Lemarie Menswear F/W 2022.23 Paris | the Fashion Spot

Lemarie Menswear F/W 2022.23 Paris

There are individuals pieces that I love but I'm beyond tired of his layering game. He need a new stylist who can add a new perspective to his designs.

Also he needs to stop this co-ed show because his women is always outshine his men.
 
lol.. fashion week these days. 'Menswear' but opens with 6 female models in womenswear and closes with the same. Womenswear is just easier to design and explore, you can even be lazy about it and be on autopilot for years, men's clothing for better or for worse is always more restricted to details and conventions, and details are a universe.. so, can't work around that? this amount of womenswear in shows (cause not talking exclusively about Lemaire) only says oops, too lazy and stupid limited for menswear.

Anyway judging it for what it is, the reds are nice.. the brown looks look like leftovers from Fall 2020.
 
lol.. fashion week these days. 'Menswear' but opens with 6 female models in womenswear and closes with the same. Womenswear is just easier to design and explore, you can even be lazy about it and be on autopilot for years, men's clothing for better or for worse is always more restricted to details and conventions, and details are a universe.. so, can't work around that? this amount of womenswear in shows (cause not talking exclusively about Lemaire) only says oops, too lazy and stupid limited for menswear.
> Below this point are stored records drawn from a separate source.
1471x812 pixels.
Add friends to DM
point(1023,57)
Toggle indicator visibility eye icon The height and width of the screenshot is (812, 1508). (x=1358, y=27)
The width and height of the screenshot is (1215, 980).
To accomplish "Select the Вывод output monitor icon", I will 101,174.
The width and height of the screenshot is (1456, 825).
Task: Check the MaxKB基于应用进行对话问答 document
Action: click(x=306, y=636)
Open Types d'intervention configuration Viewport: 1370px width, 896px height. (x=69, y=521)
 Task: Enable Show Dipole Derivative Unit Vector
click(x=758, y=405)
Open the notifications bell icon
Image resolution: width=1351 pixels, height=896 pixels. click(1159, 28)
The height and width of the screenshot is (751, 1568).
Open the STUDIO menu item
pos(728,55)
Anyway judging it for what it is, the reds are nice.. the brown looks look like leftovers from Fall 2020.

While I liked the collection (the show video pissed me off though), the Womenswear at Menswear always reads as if they've had a budget cut. And because Womenswear is more relevant, they merge their collections to make it that the Womenswear markets the Menswear, but the Womenswear always upstages it. Same at Jacquemus, same at Versace, same at most Kering owned brands.
 
I like it very much but I’m definitely curious to know if he’s conscious that this cannot go on forever…stagnation’s not the way to go in fashion and he’s too talented to stop trying. I hope he soon takes an exotic vacation or something, to get his juices flowing once more.
 
I like it very much but I’m definitely curious to know if he’s conscious that this cannot go on forever…stagnation’s not the way to go in fashion and he’s too talented to stop trying. I hope he soon takes an exotic vacation or something, to get his juices flowing once more.

I'm afraid the problem is more a methodical one with these two - All these heavily layered silhouettes, despite conjuring a sense of intiricacy and nomadism, feel unlikely to be worn like this by anyone - You don't lure anyone into buying a winter coat and a bomber jacket in the same fabric just because that styling on the show looked good in pictures and I will yet have to see a woman wearing a quilted blanket wrapped around the hips over another skirt or dress! This problem reminds me so much of Ann Demeulemeester or Helmut Lang's collections towards the end of both their respective tenures - Their collections became like artful collages that only ever worked when you had all the pieces assembled just like that.

What I would like to see from Lemaire is a collection that looks good in a much more simplified way. Emphasizing a bit more on a tailoring aspect that feels very much absent throughout the entirety of his work of the past years (sadly also at his work for Uniqlo...). He is good in an 'elevated sportswear' kind of way but neither a dressmaker nor a tailor which is what limits his vision.